◆ **TASK GOAL**: Transcribe the records below in their entirety, and leave out each image.

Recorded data

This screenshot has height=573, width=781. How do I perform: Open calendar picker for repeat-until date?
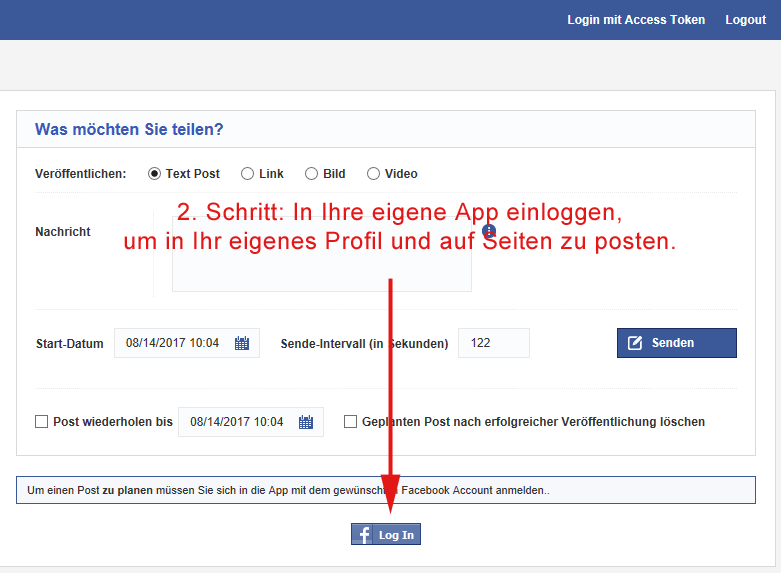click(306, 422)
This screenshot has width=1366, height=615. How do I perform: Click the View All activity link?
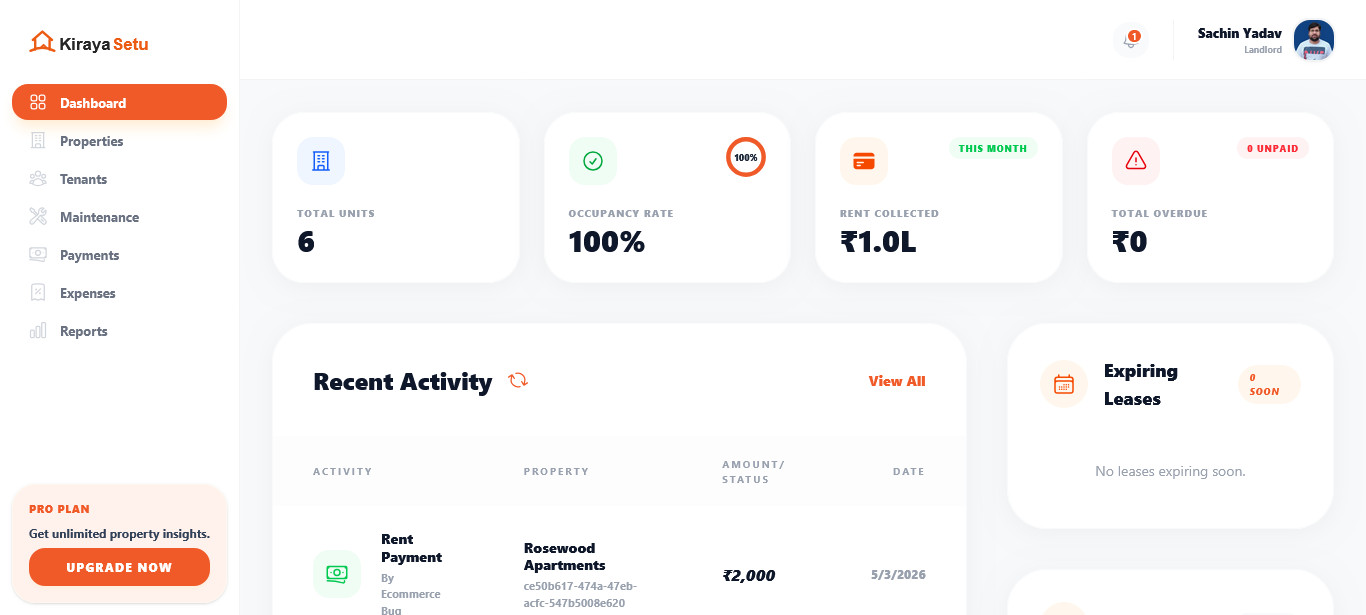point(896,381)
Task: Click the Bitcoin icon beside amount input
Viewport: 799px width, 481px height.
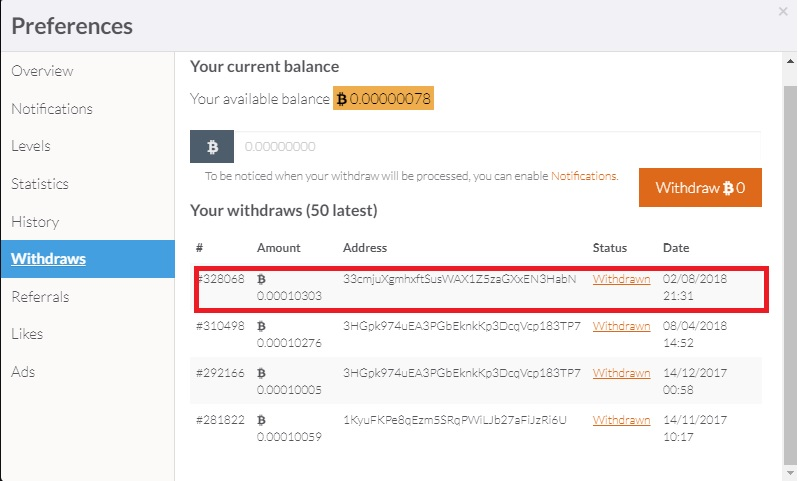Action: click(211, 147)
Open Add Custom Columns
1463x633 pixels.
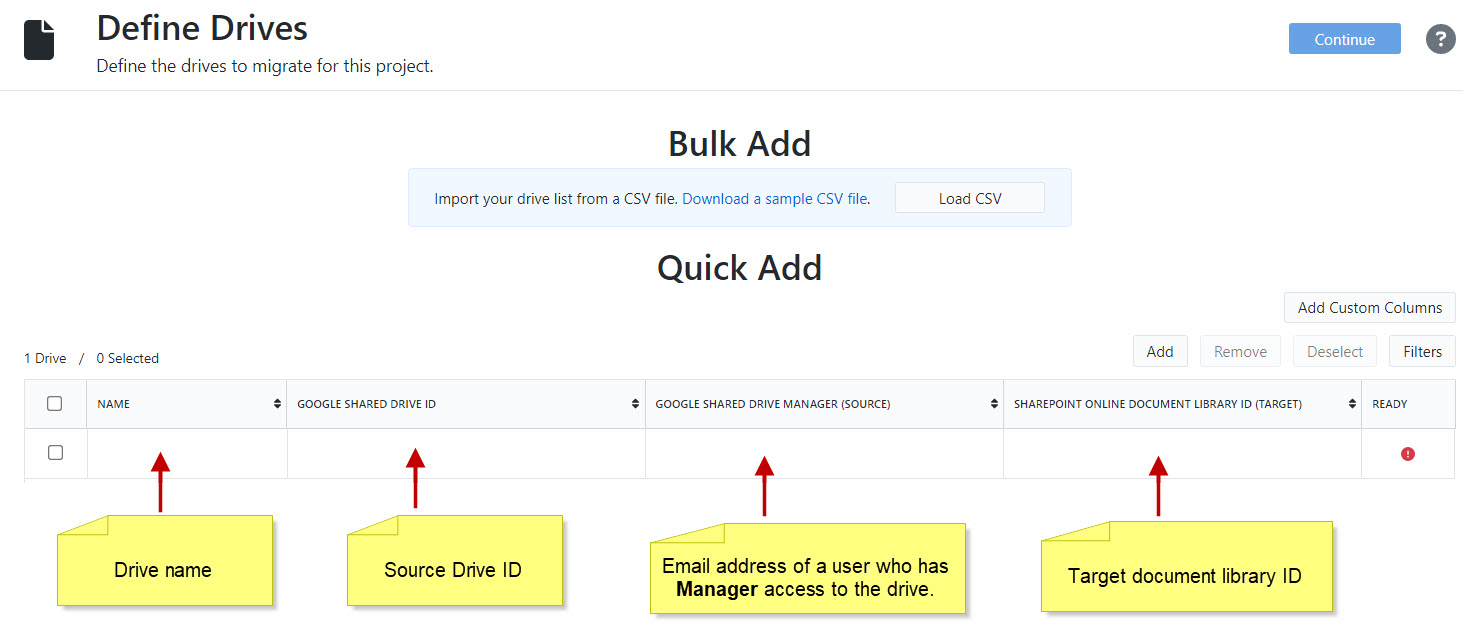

◆ **RESULT**:
This screenshot has height=573, width=781. How do I perform: Open calendar picker for repeat-until date?
click(306, 422)
This screenshot has width=1366, height=615. How do I perform: Click the View All activity link?
point(896,381)
Task: Click the Bitcoin icon beside amount input
Viewport: 799px width, 481px height.
Action: click(211, 147)
Open Add Custom Columns
1463x633 pixels.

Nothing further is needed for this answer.